# Ex Police Car buying...thoughts???



## twoscoops (Mar 26, 2010)

Well I have been thinking about a new family motor for a while as my wife is pregnant with our first baby but money is tight. I seem to keep coming back to the ex police car websites and find myself looking at the TDCi focus estates but does anyone have any expirence of buying any ex police cars????

They have a hard life but they are serviced regularly. They are just so much cheaper than anything else on the market and I could probably just about cope with a White car if I kept it clean.

Tim


----------



## uruk hai (Apr 5, 2009)

Not all of the cars in a Police fleet will be white so you may be lucky and get something other than white. There will be some really nice and well looked after cars, as you say they are very well serviced and maintained in a way that most private owners could only dream of. The down side is that some of the cars will have been abused beyond belief and despite the level of maintenance may have long term problems that show up later on in the cars life.

**Goals**
**1)** Name every username or personal name that appears in the thread on ex-police cars.
**2)** In the thread on ex-police cars, write out the part starting with "They have a" and going on through "(Apr 5, 2009)", substituting "less expensive" for "cheaper".
**3)** In the thread on ex-police cars, condense the paragraph that begins "Not all of the cars in a Police fleet" into a shorter version that keeps its main facts.

**Given information**
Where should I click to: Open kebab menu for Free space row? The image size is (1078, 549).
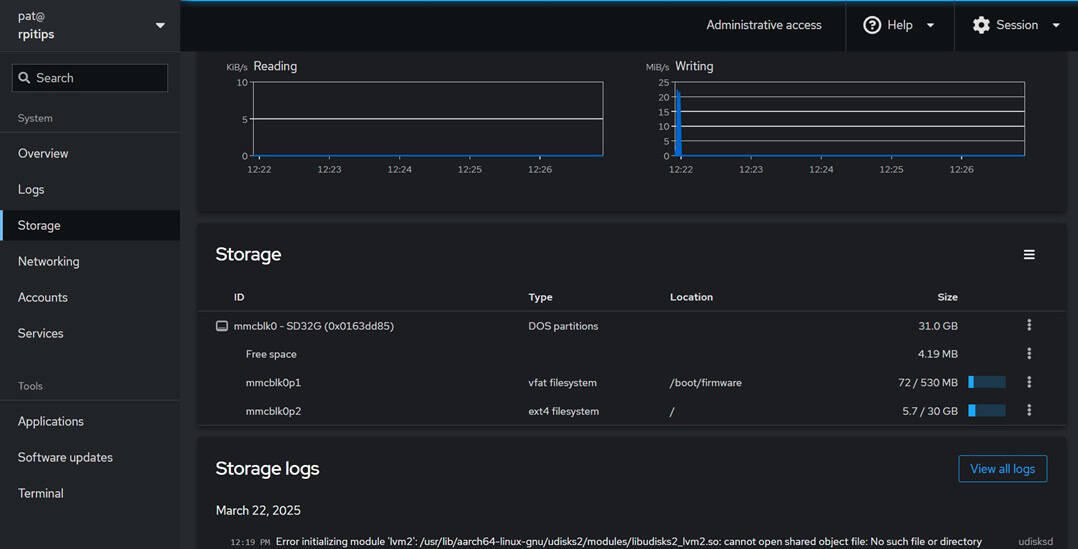[x=1028, y=353]
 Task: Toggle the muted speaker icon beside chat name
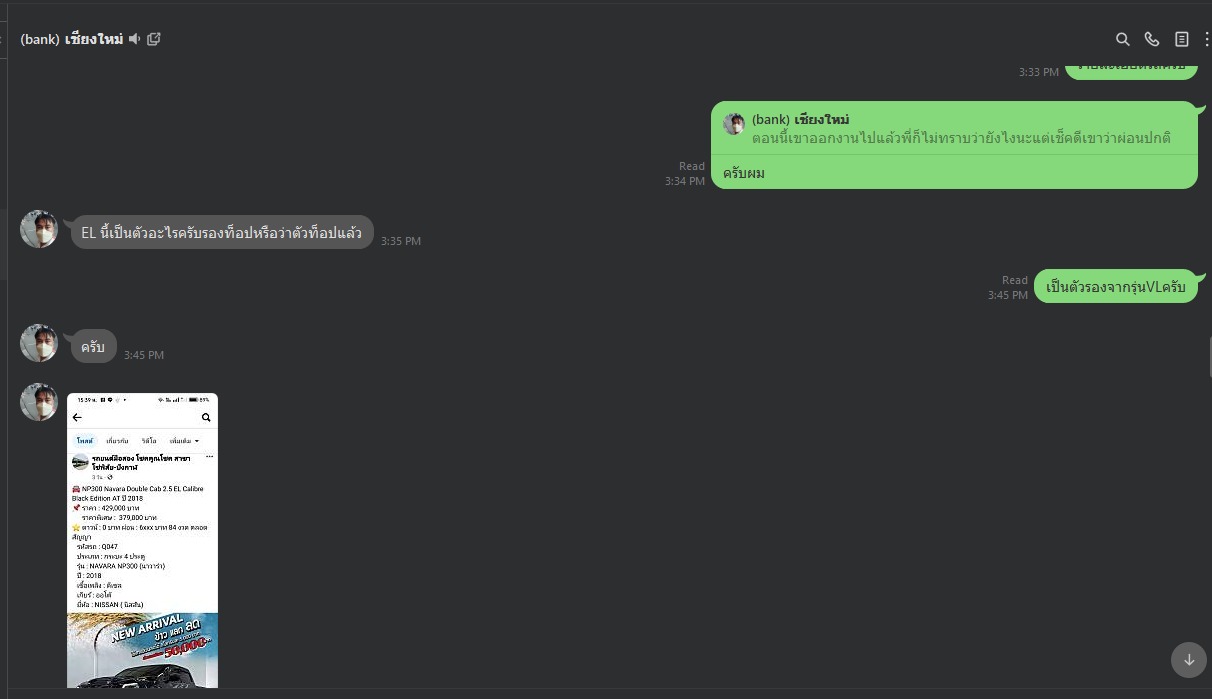point(134,39)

**Solved tasks**
**1)** twoscoops, Tim, uruk hai

**2)**
They have a hard life but they are serviced regularly. They are just so much less expensive than anything else on the market and I could probably just about cope with a White car if I kept it clean.

Tim


----------



## uruk hai (Apr 5, 2009)

**3)** Police fleets are not all white, so a buyer may get another color. Many of the cars are very well serviced and maintained, better than most private owners manage. Some, however, will have been badly abused and may develop long-term problems later despite that maintenance.